Appellant Lorillard contends that Kline’s breach of contract claim is barred by Maryland’s Statute of Frauds. Md. Comm. Code Ann. § 2-201 (1975).1 There is no disagreement that the statute applies to this transaction, and that the only writing evidencing the deal is a confirmatory memorandum sent to Kline by Lorillard on January 15, 1986. The question is whether the Maryland Statute of Frauds bars recovery for breach of contract. The entire text of this writing states:

January 15, 1986
Mr. Thomas J. Kline President
Thomas J. Kline, Inc.
D/B/A W.B. Merry & Sons 555 Blueball Road Elkton, Maryland 21921
Dear Mr. Kline:
We are pleased to inform you that your request to purchase Lorillard products on a direct basis has been approved by our New Accounts Committee, and you have been added to our direct list of customers for Full Line as successor to W.B. Merry & Sons, Inc.
Our terms are:
REGULAR TERMS: 2% cash discount on invoices if payment is mailed no later than the 15th day after invoice date.
ANTICIPATORY DISCOUNT: 1.25% cash discount (total discount 3.25%) is available if payment is RECEIVED at our remittance address no later than the 15th day after invoice date.
Enclosed is our price list No. 61, dated July 22, 1985 with supplements.
Each of our customers is assigned an individual computer processing number to be included when submitted phone or mail orders.
YOUR NUMBER IS: 159-378-000-2 Please mail your remittances to: LORILLARD, INC.
P.O. Box 6390 Church Street Station New York, NY 10249

In Maryland it is well established that a writing satisfies the requirements of the Statute of Frauds if (1) it evidences a contract for the sale of goods, (2) it is signed by the party against whom it is to be enforced, and (3) it specifies the quantity of goods to be sold. Cavalier Mobile Homes v. Liberty Homes, Inc., 53 Md.App. 379, 395, 454 A.2d 367, 376-77 (1983). Because the writing obviously evidences the sale and was signed by Lorillard’s agent, the issue becomes whether the memorandum adequately “specifies the quantity of goods to be sold.” More precisely, the requirement in Maryland is that there must be “some writing which indicates ... the quantity to be delivered.” Cavalier Mobile Homes, 53 Md.App. at 395, 454 A.2d at 377.

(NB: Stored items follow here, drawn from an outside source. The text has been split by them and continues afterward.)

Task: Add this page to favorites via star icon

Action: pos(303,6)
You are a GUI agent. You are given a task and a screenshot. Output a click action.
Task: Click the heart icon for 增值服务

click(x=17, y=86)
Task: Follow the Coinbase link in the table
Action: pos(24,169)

Kline’s position is that the memorandum’s references to “direct basis” and “Full Line” satisfactorily prove the quantity term. Even Kline, however, admits that these terms are not in themselves clear as [794]*794to Lorillard's contractual obligation. As a result, Kline testified as to the meanings of “direct basis” and “Full Line.” Normally, such supplementation of a written memorandum should be permitted. Md.Comm. Code Ann. § 2-202 (1975). In fact, Maryland expressly allows parol evidence of “course of dealing,” “usage of trade” or “course of performance” to explain written memoranda, so long as such evidence does not contradict the plain language of an agreement.